◆ **Exercise description**
In the material below, find the span from the line with "Propylene Glycol USP (106, 1778)" to the line with "Sobre (266, 2554)" and transcribe only those lines, exactly, ends included, without the pictures.
Start of Block
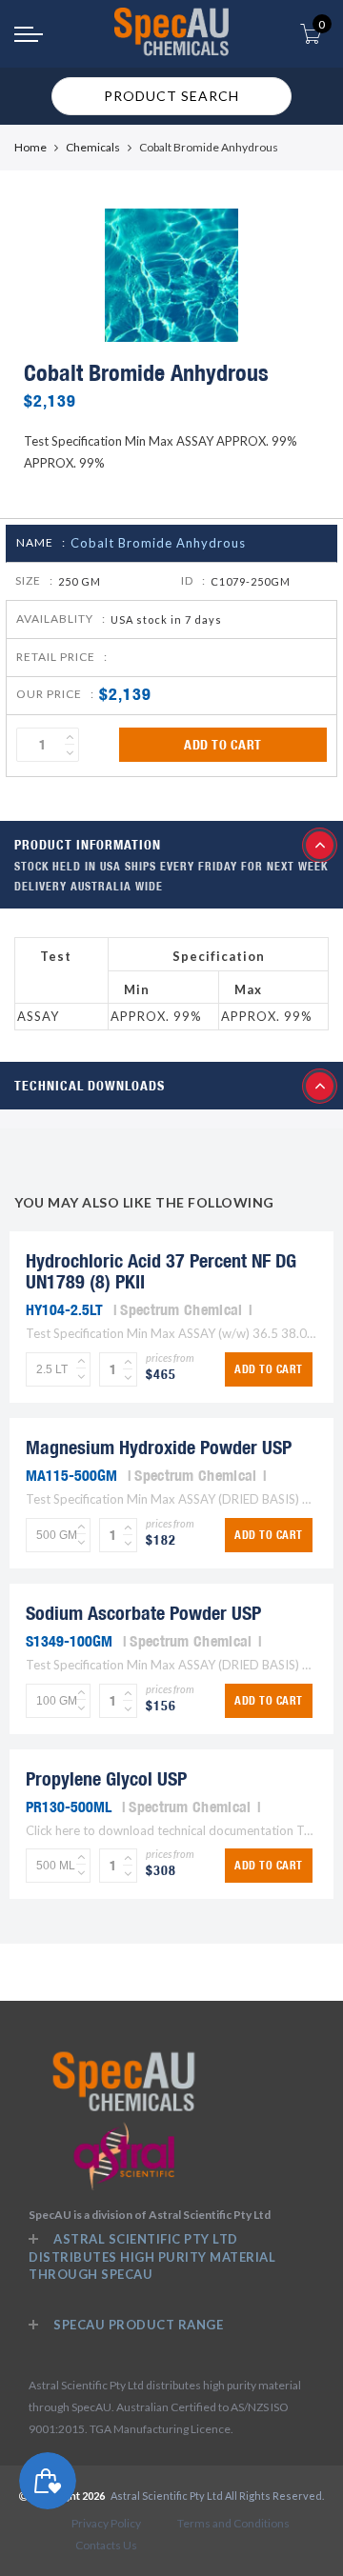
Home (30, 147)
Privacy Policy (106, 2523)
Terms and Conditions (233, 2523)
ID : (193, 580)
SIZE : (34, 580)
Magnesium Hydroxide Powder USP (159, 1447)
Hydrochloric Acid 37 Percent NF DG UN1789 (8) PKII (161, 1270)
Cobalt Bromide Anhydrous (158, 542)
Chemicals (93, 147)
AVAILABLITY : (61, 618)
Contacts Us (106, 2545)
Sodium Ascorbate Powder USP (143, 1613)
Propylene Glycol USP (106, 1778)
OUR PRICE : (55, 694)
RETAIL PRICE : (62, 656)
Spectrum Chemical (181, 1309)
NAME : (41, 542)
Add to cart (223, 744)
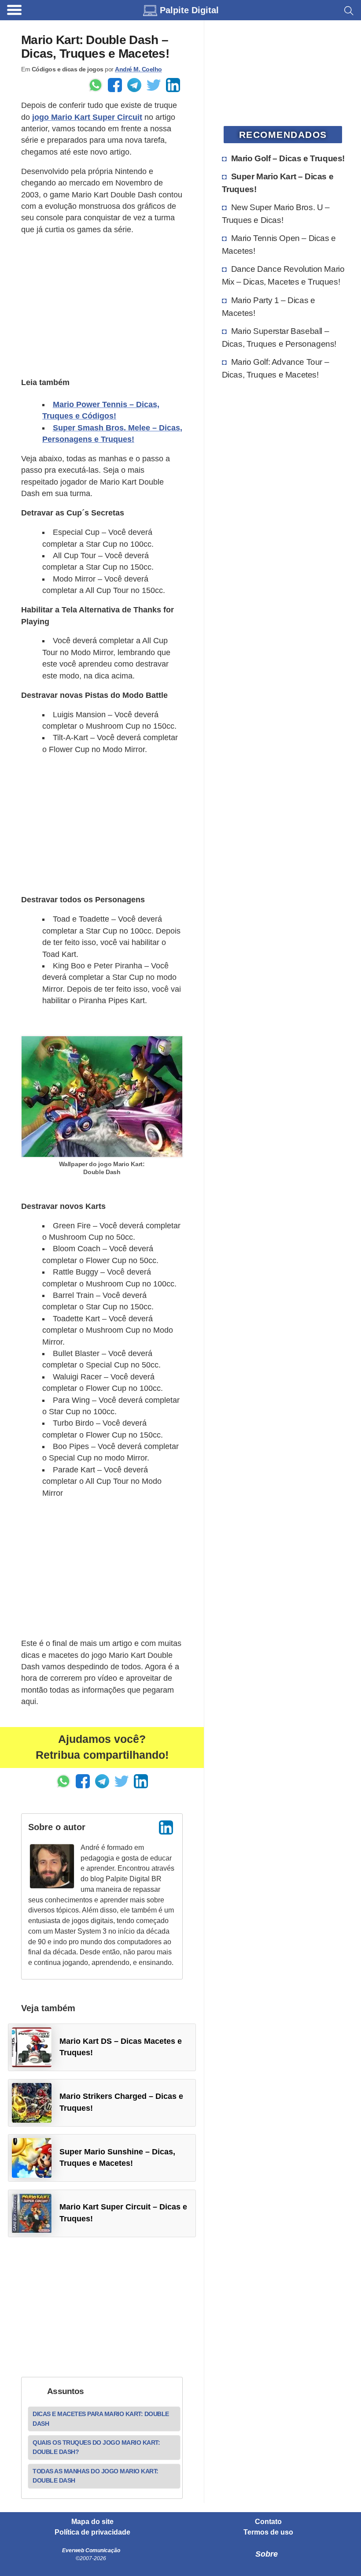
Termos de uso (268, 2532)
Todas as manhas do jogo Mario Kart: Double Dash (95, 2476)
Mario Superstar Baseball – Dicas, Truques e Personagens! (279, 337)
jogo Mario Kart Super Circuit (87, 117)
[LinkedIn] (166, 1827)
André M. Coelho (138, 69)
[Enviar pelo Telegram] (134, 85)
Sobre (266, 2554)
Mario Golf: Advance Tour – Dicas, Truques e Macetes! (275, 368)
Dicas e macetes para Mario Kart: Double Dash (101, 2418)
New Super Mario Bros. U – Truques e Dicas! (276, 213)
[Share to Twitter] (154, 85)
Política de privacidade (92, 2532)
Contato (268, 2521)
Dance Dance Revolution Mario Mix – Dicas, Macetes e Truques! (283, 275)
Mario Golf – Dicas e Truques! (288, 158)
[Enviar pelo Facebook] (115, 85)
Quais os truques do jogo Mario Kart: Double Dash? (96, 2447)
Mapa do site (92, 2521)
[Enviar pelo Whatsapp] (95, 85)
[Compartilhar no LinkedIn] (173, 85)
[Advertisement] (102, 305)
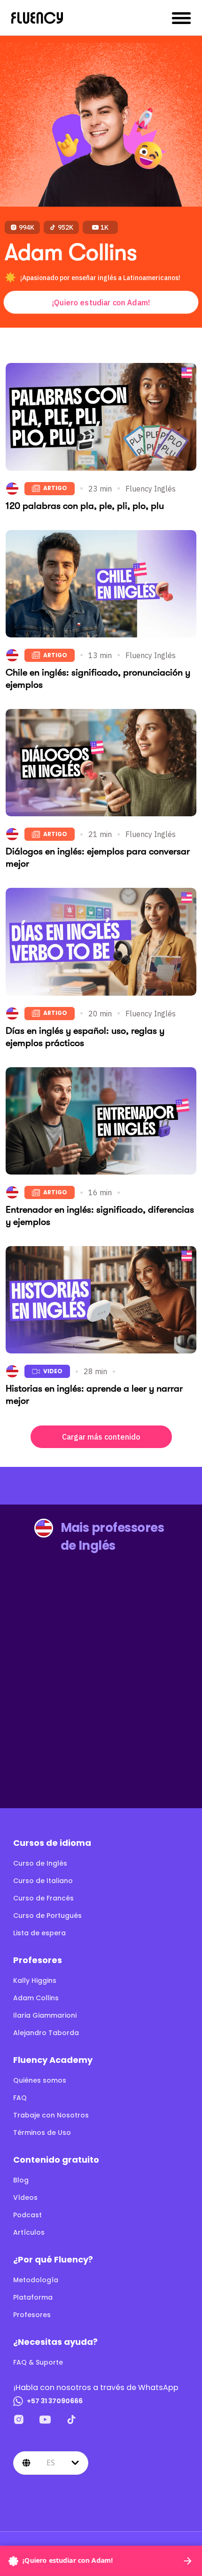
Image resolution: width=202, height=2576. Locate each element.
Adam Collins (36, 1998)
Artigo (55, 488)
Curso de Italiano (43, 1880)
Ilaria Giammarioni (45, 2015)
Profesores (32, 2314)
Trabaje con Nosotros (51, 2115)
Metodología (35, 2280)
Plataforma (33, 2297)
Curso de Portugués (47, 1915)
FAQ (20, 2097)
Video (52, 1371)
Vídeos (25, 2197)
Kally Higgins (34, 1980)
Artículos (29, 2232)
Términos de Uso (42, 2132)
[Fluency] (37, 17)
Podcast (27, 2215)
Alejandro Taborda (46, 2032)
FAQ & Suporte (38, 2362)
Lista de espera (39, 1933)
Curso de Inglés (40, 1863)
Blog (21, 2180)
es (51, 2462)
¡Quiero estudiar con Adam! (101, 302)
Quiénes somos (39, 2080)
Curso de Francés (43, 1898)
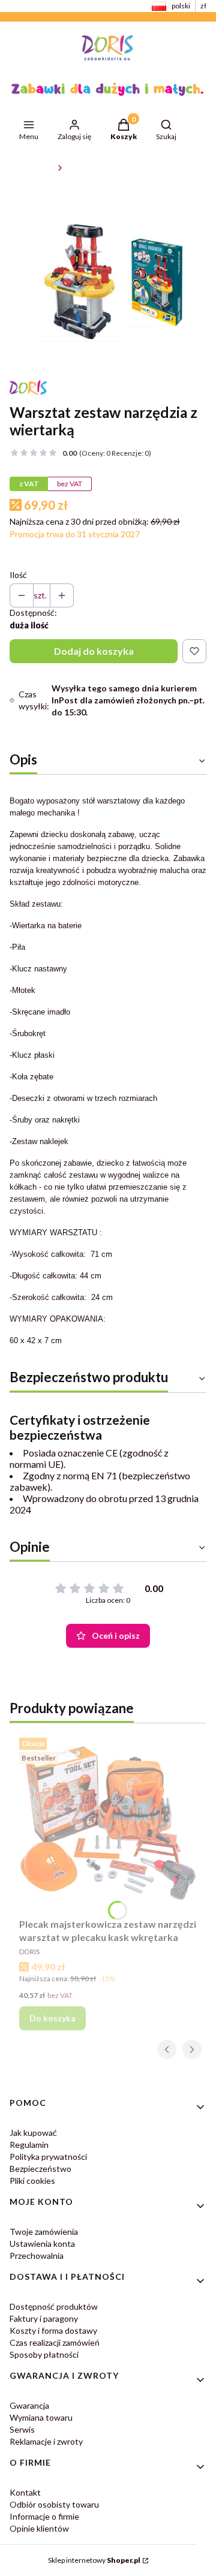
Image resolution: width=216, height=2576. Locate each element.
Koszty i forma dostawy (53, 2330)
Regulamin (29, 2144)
End of Block
Start of Block
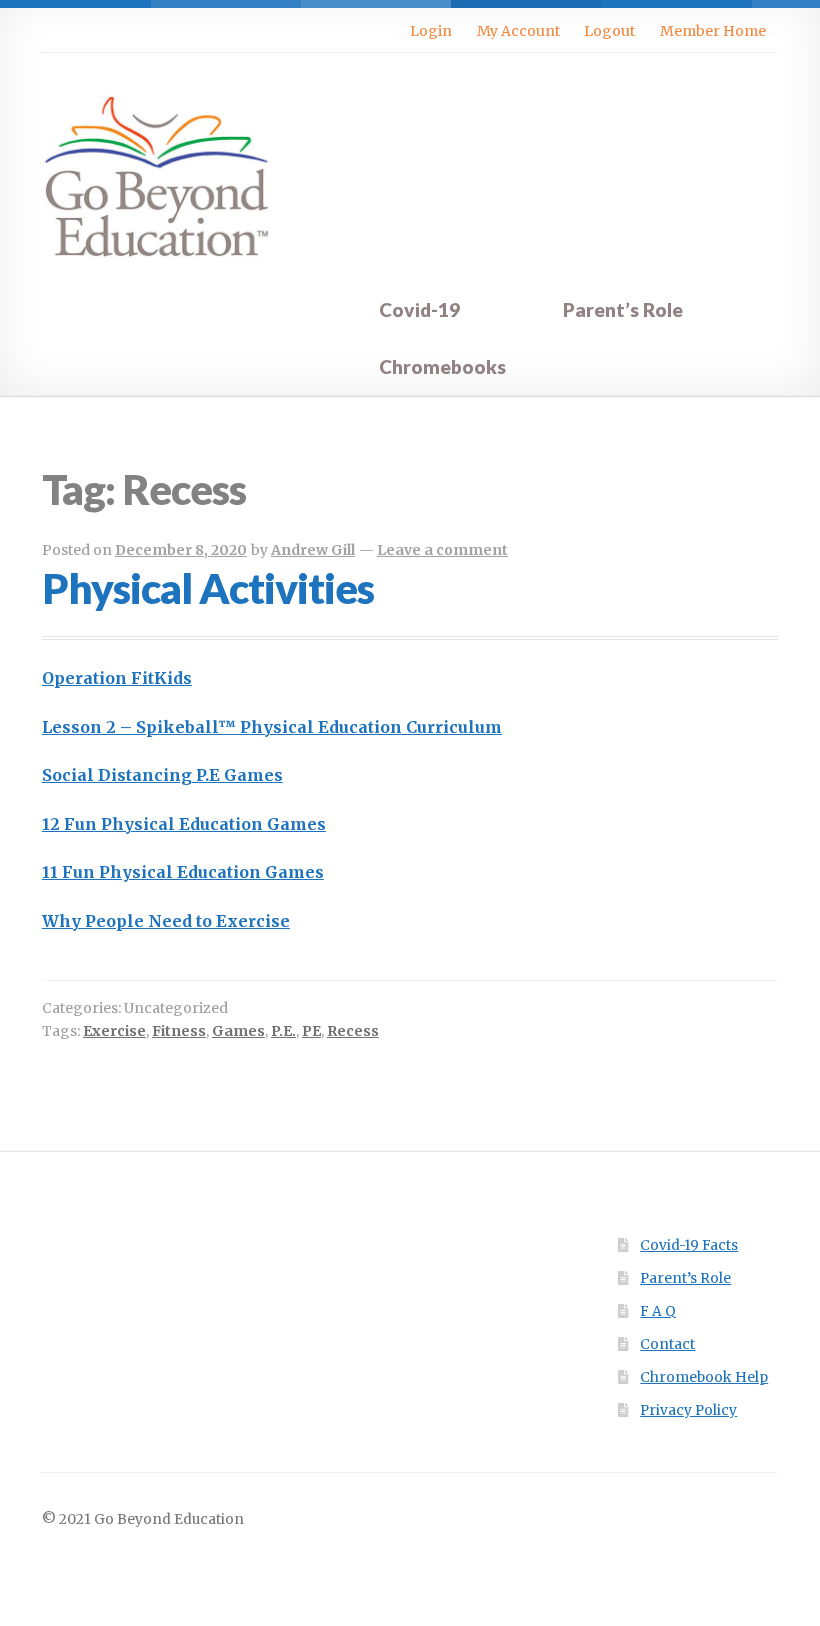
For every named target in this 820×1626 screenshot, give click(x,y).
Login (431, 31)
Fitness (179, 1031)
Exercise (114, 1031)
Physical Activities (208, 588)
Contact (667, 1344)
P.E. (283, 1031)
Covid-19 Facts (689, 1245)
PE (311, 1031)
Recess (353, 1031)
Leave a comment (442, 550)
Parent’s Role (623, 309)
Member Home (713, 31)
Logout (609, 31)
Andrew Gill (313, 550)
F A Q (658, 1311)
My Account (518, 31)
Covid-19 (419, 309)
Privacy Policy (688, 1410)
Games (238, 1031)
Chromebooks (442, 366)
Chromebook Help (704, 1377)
End of Block
◆ **Answer for this exercise**
Propylene Glycol USP (106, 1778)
OUR PRICE : (55, 694)
RETAIL PRICE : (62, 656)
Spectrum Chemical (181, 1309)
NAME : (41, 542)
Add to cart (223, 744)
Termos de uso (268, 2532)
Todas as manhas do jogo Mario Kart: Double Dash (95, 2476)
Mario Superstar Baseball – Dicas, Truques e Personagens! (279, 337)
jogo Mario Kart Super Circuit (87, 117)
[LinkedIn] (166, 1827)
André M. Coelho (138, 69)
[Enviar pelo Telegram] (134, 85)
Sobre (266, 2554)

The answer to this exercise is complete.